Br J Med Med Res ; 2014 June; 4(18): 3478-3490
Article in English | IMSEAR | ID: sea-175270

ABSTRACT

Background: Lifestyle modifications (LSMs) are indispensable in blood pressure control among hypertensive patients. However, the extent to which patients lifestyles (LS) coincide with clinical prescriptions has become an important management challenge in primary care. Aim: To describe adherence to LSMs among adult hypertensive Nigerians with essential hypertension in a primary care clinic of a tertiary hospital in resource-poor environment of Eastern Nigeria.

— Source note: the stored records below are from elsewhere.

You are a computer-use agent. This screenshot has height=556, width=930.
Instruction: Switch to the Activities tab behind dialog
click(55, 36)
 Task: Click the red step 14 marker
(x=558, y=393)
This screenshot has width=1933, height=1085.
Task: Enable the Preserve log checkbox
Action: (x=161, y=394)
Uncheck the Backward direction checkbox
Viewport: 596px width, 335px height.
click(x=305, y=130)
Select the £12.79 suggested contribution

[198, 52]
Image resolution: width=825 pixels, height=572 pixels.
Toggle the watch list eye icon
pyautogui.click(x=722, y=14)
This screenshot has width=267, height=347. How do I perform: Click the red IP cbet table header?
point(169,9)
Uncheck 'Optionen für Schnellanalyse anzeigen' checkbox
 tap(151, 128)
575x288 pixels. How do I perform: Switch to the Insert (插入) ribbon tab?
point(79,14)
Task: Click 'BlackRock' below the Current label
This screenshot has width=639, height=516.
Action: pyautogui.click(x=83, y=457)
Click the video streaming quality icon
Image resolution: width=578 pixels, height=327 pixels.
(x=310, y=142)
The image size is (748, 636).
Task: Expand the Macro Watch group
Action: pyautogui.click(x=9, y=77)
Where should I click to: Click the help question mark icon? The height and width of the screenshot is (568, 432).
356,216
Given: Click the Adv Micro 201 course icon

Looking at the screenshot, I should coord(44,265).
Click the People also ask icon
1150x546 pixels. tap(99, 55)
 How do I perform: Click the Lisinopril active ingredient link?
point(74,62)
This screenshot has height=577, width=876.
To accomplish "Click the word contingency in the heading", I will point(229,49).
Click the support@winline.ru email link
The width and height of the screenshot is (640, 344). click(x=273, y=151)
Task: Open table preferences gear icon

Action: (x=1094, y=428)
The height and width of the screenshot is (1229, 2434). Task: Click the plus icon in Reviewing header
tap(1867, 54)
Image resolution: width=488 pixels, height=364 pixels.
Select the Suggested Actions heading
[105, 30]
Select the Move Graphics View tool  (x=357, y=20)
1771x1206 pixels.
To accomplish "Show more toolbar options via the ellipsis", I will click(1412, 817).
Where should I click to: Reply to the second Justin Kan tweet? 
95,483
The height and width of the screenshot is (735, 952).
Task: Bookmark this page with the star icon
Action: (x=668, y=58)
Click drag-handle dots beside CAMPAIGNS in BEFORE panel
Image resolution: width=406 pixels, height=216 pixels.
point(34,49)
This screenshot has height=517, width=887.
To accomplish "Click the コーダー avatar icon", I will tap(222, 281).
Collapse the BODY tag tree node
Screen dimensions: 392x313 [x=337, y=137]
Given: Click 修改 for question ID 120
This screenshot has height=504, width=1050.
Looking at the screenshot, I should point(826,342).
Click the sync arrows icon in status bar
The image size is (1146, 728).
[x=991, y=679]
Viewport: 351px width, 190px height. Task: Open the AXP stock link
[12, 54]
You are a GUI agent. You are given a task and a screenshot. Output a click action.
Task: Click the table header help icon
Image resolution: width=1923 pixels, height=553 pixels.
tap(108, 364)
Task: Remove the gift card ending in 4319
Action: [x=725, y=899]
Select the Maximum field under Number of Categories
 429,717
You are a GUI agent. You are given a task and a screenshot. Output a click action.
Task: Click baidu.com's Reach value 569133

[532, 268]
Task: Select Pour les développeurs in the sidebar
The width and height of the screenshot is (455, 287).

Study Design: A primary care clinic-based descriptive cross-sectional study carried out on 140 adult patients with essential hypertension who were on treatment for at least 6 months at the primary care clinic. Place and Duration of study: The study was carried out at the primary care clinic of Federal Medical Centre, Umuahia, Nigeria between April 2011 and November 2011. Methodology: Data was collected using pretested, structured and intervieweradministered questionnaire. Each item of LS was scored on a five points Likert scale ordinal responses of always, most times, sometimes, rarely and none. Adherence to LSMs was assessed in the 30 days preceding the study and measured from the following domains: physical activity, alcohol and tobacco use, dietary fruits, vegetables, salt and fat consumptions. Each of the domains of LS was given a score of one point for healthy LS and zero point for unhealthy LS. Operationally, patients who scored 7 points in all the assessed domains were considered adherent. Specific adherence to LS factors was also determined. Results: The overall adherence rate was 16.4%. Specifically, adherence was highest with the uses of tobacco (100.0%) followed by dietary salt (94.3%) and alcohol (90.7%). Other adherence rates were consumptions of dietary vegetables (75.7%), dietary fruits (66.2%), dietary fat and oils (64.2%) and physical activity (16.4%). Adherence was significantly associated with the female gender (p=.036). Conclusion: This study has shown that adherence to LSMs was 16.4% with no smoking rated highest and physical activity the lowest. Female gender was significantly associated with adherence. There is need to sustain the current level of adherence on smoking while efforts should be made to improve on identified domains of inadequate adherence.